I'm not suggesting it's better than your method or anything but well worth trying imo!
bigmadshoe
You just set the oven super low and cook it until it’s a certain amount under (I forget, maybe 30F under). It’s honestly probably easier to overcook by your method. You get an even better crust because all the surface moisture has evaporated in the oven before it hits the pan.
dataviz1000
"Searing the meat seals in the juices" -- every chef on every cooking show.
Can we do a study on that too?
hmmmmm. I want to grill two steaks, the same size, and to the same internal temperature on the same grill. Let one rest for ten minutes in a pie pan and cut the other into 4 pieces letting it also rest for ten minutes in a pie pan. Probably also wrap them in tinfoil. Then weigh the released juices at the end.
There is a huge difference between eating a steak that has rested allowing the vapor pressure decrease vs one that hasn't rested even though the internal temperatures in the middle are the same.
edit: I found a video of the experiment https://www.youtube.com/watch?v=pYA8H8KaLNg
CGMthrowaway
Real cooks know the point of the sear is to create browning (maillard). Anyone who says otherwise either doesn't understand or is just speaking to a basic audience
misja111
> "Searing the meat seals in the juices" -- every chef on every cooking show.
This was debunked a long time ago. You do want to sear the meat, but only to give it a nice and tasty brown crust due to Maillard reactions. Searing does not seal in any juices.
I can recommend the book Cooking for Geeks, it has some nice scientific explanations about this and some other stuff too.
roelschroeven
Or "On Food And Cooking: The Science And Lore Of The Kitchen" by Harold McGee.
jghn
> "Searing the meat seals in the juices" -- every chef on every cooking show.
I could be wrong on this but I think Kenji was the first prominent writer to debunk this. I bring it up given the context of who all we're talking about.
tnorthcutt
I think Alton Brown covered this on his show Good Eats quite a few years ago as well.
marcusb
And Meathead over at Amazing Ribs[0]. Their explanation[1] for the "stall" (evaporative cooling) in smoking large cuts of meat is great as well.
0 - https://amazingribs.com/more-technique-and-science/more-cook...
1 - https://amazingribs.com/more-technique-and-science/more-cook...
jameslk
> "Searing the meat seals in the juices" -- every chef on every cooking show.
This is debunked. See myth #2 and #4 here:
https://www.seriouseats.com/old-wives-tales-about-cooking-st...
fsckboy
I'm not arguing in favor of "searing is sealing", but that whole article is trash imho. I can see flaws in every empirical test he sets up. (ok, not every one, i quit reading in horror after I read a few)
cauterizing a wound, btw, does seal in the juice.
Hikikomori
Chris young is great. Serious eats from the linked article also has some tests of this.
post_break
Sous Vide taught me resting meet was a farce. There's zero rest time when cooking that way, and it causes the meat, especially steak, to come out perfect every single time. There's a reason why it's pretty much banned in most cooking competitions.
nkrisc
> There's a reason why it's pretty much banned in most cooking competitions.

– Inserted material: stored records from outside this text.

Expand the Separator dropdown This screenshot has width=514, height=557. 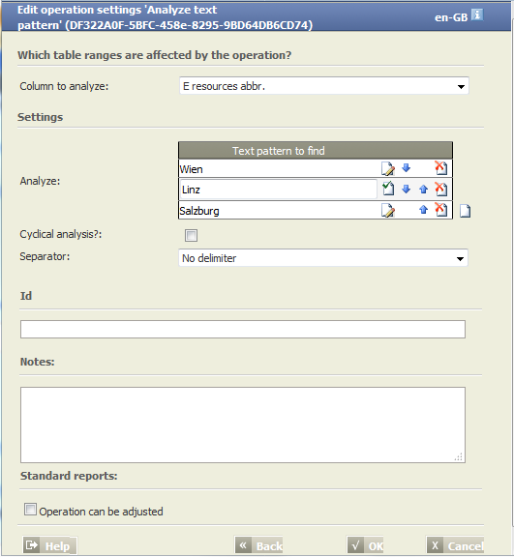click(x=323, y=258)
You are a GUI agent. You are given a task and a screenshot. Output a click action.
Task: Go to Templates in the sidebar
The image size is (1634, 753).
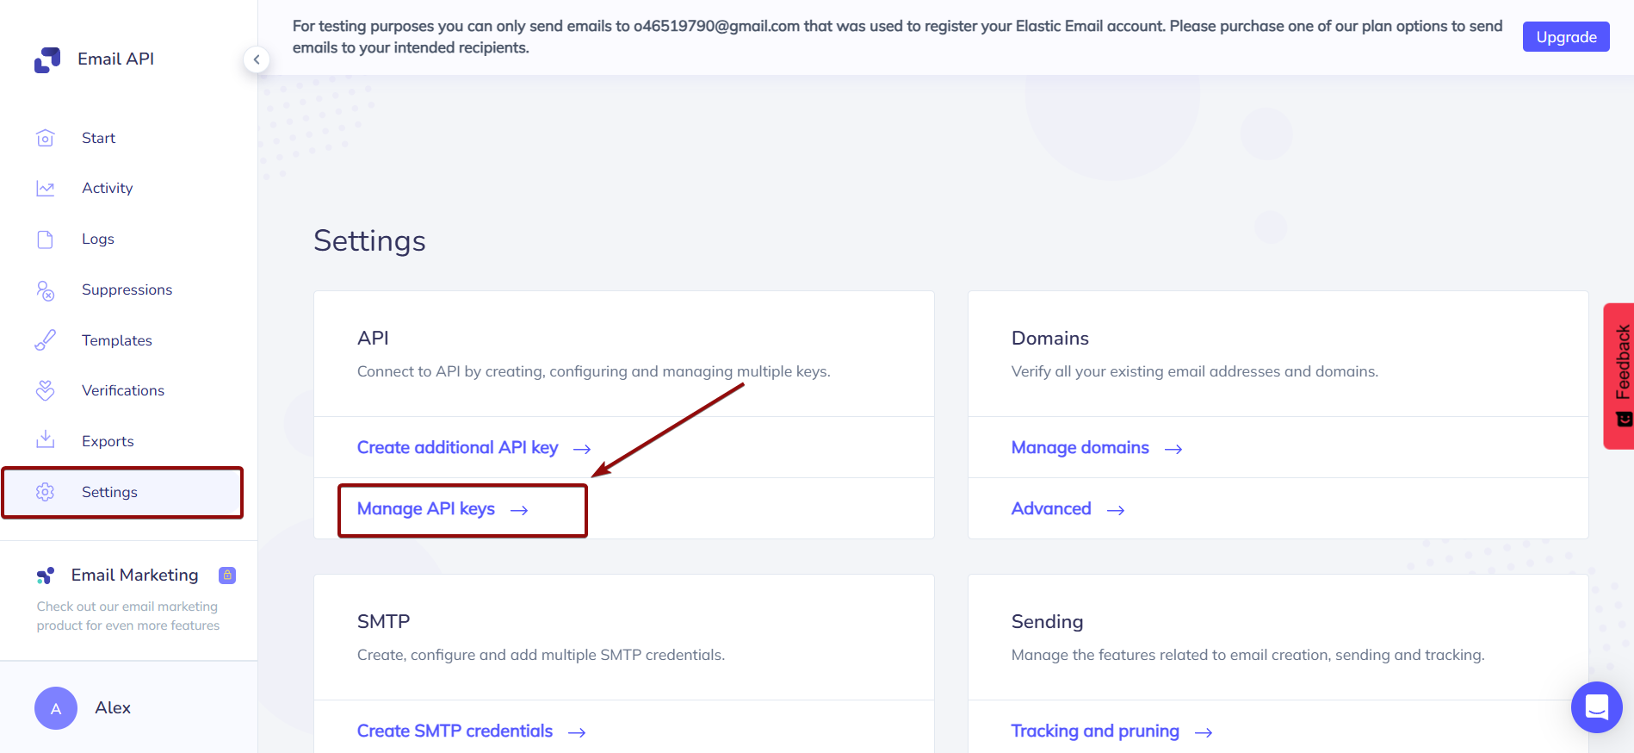pyautogui.click(x=116, y=340)
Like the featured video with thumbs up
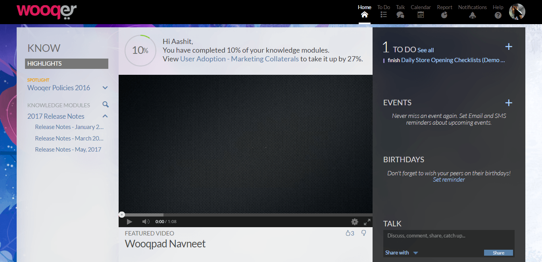This screenshot has width=542, height=262. click(x=348, y=233)
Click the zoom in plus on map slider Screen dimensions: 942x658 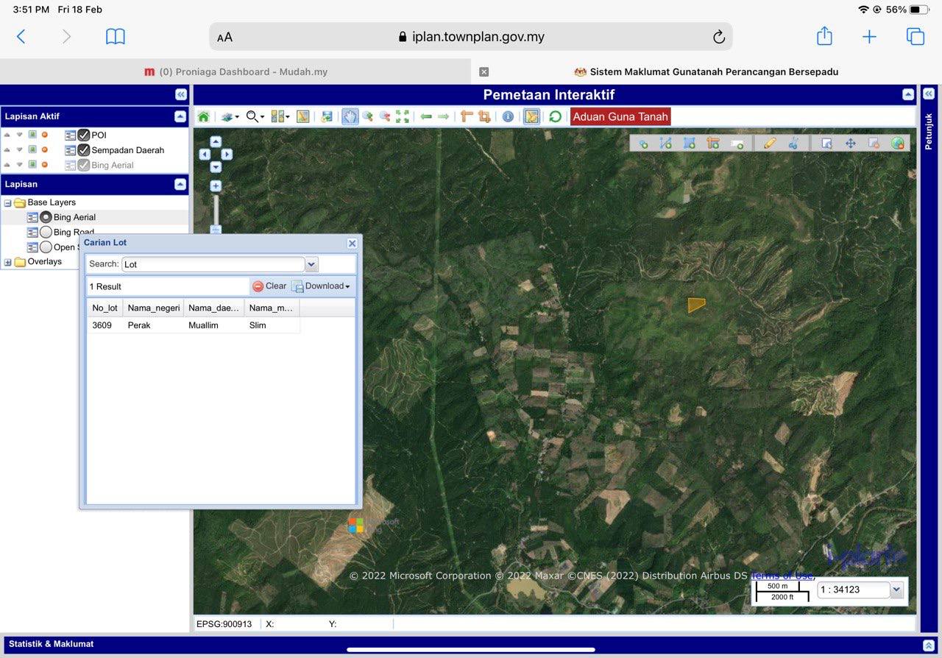[x=216, y=186]
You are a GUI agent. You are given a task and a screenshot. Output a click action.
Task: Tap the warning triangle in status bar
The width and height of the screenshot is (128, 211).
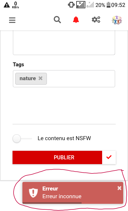point(7,5)
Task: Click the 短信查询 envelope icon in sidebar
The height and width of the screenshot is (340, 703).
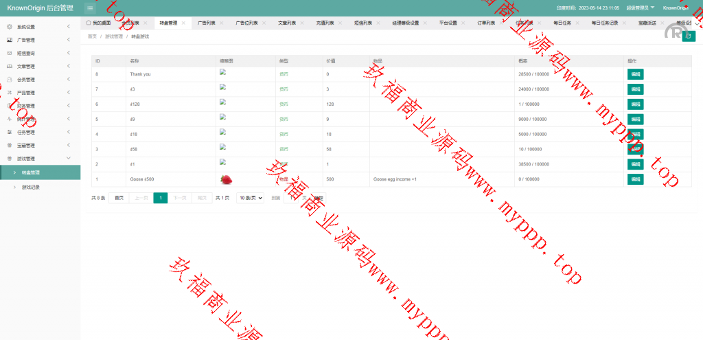Action: pyautogui.click(x=9, y=53)
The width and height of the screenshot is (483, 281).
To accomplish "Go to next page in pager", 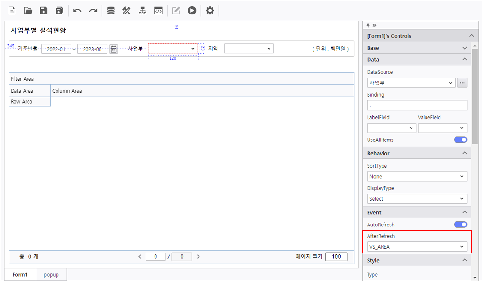I will [x=199, y=257].
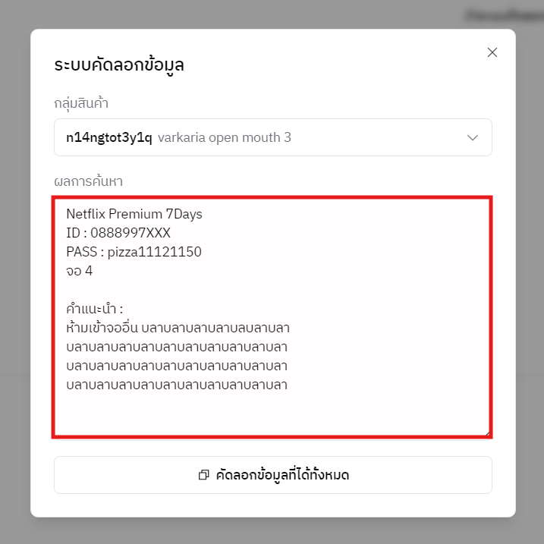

In what competitions is it banned? There’s a lot more to an award winning plate than just a perfectly cooked steak.
If you mean those TV shows, then I would speculate it has more to do with being slow and boring to watch.
teaearlgraycold
Compared to a gas stove flaring up in streams of salty meat juice you can imagine a tremendous difference in audience appeal.
0x457
Just wait until chef pulls out a flamethrower to make a gray slob of meat into a delicious steak.
ipsum2
Resting meat is needed if you don't use sous vide, because of the temperature differential in the inside and surface.
jghn
Reverse sear is a similar situation, but not sous-vide.
tptacek
What cooking competitions ban sous-vide/low-temp cooking?
inasio
I've also heard that sous-vide is typically banned in BBQ competitions. A quick google search did find some examples to support it:
https://www.texoassociation.org/wp-content/uploads/2023/09/O...
psunavy03
That's like saying jet engines are banned in IndyCar. Umm . . . yeah? Because they're competing to see who makes the best SMOKED meat, and sous vide would be using the wrong cooking technique.
post_break
Pretty much all rib cooking competitions ban it.
tptacek
I would be shocked if you could win a rib competition with sous vide ribs. I've done them a bunch of times. They're fine. They're not revelatory.
0cf8612b2e1e
Weird. Most cooking is about temperature control. Funny thing to ban the technique which is so effective.
lizardking
You don't need to rest slow cooked meat. That's the difference
reddit_clone
I am really interested in Sous Vide cooking. But cooking meat in plastic bags turns me off.
bongodongobob
I work with someone who does national steak cooking competitions to the level where he has sponsorships. They sous vide.
sakisv
The "major rule" in question is whether you should rest the meat after cooking or not.
stronglikedan
The major rule was resting meat for a duration of time, not whether or not it should be done. The article still suggests resting meat.
pixl97
Rest it to temp, not time.
GLdRH
Also it's not wrong, but actually right
Havoc
Steak technique is to men what astrology is to teenage girls.
tuna74
Just a random tip: When I rest meat I put it on a mesh and keep it in the oven set to 50 degrees Celsius. That have given me pretty good results I feel and then you can finish off whatever else you want to do after cooking the meat (like vegetables or sauce from the same pan).
CGMthrowaway
I have a warming drawer in my kitchen that is always at about that temp. It's perfect for keeping prepared food warm while I do another dish, or for warming plates in there on which I will serve hot food
grymoire1
Summary: The temperature will continue to rise after removing meat from a grill. The thicker the meat, the more temperature is retained. You want the cut the meat when the proper temperature is reached.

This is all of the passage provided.